A postdoc without a PhD: featuring International Crisis Group senior analyst Claudia Gazzini
And why you cannot trust someone who has gone that far.
About 45% of doctoral students do not finish their doctoral program and walk away without a degree. The reasons for not completing one’s degree can be due to a wide range of personal or professional circumstances. These are examples of how honest, normal people handle the situation on their CV when that happens:
How Claudia Gazzini aroused suspicion
The Crisis Group is a non-profit organization that promotes peace and security through a globalist corporate perspective. It is based in Belgium and boasts numerous former heads of state and industry leaders as backers and - with a 30-million dollar annual budget - makes policy recommendations to governments and tries to facilitate ambitious political goals. A few weeks ago, war-torn Libya suffered a horrible catastrophe when the debris flow from a dam collapse killed over 11,000 people in one city alone. In the aftermath, Crisis Group’s senior analyst in Libya, Claudia Gazzini, traveled to a similar dam near Benghazi to verify its soundness. She posted a 20-second video clip from the side of a road and confirmed that the dam was safe.
Dangerous charlatan
This post immediately set off alarm bells among a group of engineers. It is of course impossible to verify the safety of a dam without specific engineering qualifications or experience. She did not review any reports, did not examine data from instrumentation, and apparently did not even view her own video: It clearly shows a house built inside the reservoir, revealing at a minimum glaring administrative lapses in the maintenance of the dam.
As a highly educated senior analyst, many will believe her verification. Although the comments on her Twitter post were not so kind. The United Nations issued an alert about the dam she filmed. Gazzini used to work with the UN and she regularly reports her findings back to her professional contacts at the UN. If they take her erroneous report seriously, it may indirectly lead to another disaster.
Gazzini earns around $138,000 a year at Crisis Group for this type of work in a country where the average income is about $20,000 a year. In a monumental insult to her host country, the 11,000 dead and 45,000 displaced, she did exactly what Libyan authorities did that led to the tragedy: Stare at a dam for 20 seconds and conclude that everything is fine. An assessment on behalf of and fully vetted by the International Crisis Group that admits that “all the work its staff publishes is vetted and agreed upon in-house.”

**Source excerpt:**

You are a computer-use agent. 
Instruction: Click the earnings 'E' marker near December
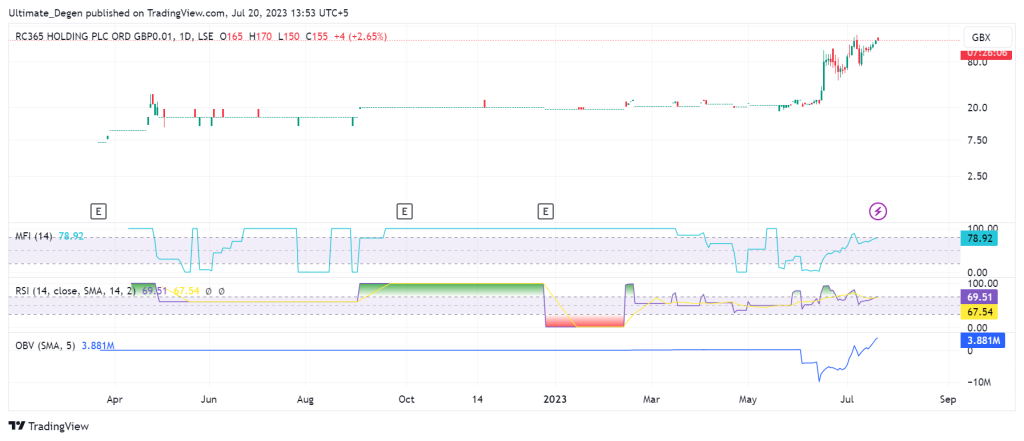click(545, 211)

**Brief:**
In the article about Claudia Gazzini, rewrite the part starting at "Dangerous charlatan" and ending at "to another disaster.", swapping "engineers" for "dam experts".

**Final result:**
Dangerous charlatan
This post immediately set off alarm bells among a group of dam experts. It is of course impossible to verify the safety of a dam without specific engineering qualifications or experience. She did not review any reports, did not examine data from instrumentation, and apparently did not even view her own video: It clearly shows a house built inside the reservoir, revealing at a minimum glaring administrative lapses in the maintenance of the dam.
As a highly educated senior analyst, many will believe her verification. Although the comments on her Twitter post were not so kind. The United Nations issued an alert about the dam she filmed. Gazzini used to work with the UN and she regularly reports her findings back to her professional contacts at the UN. If they take her erroneous report seriously, it may indirectly lead to another disaster.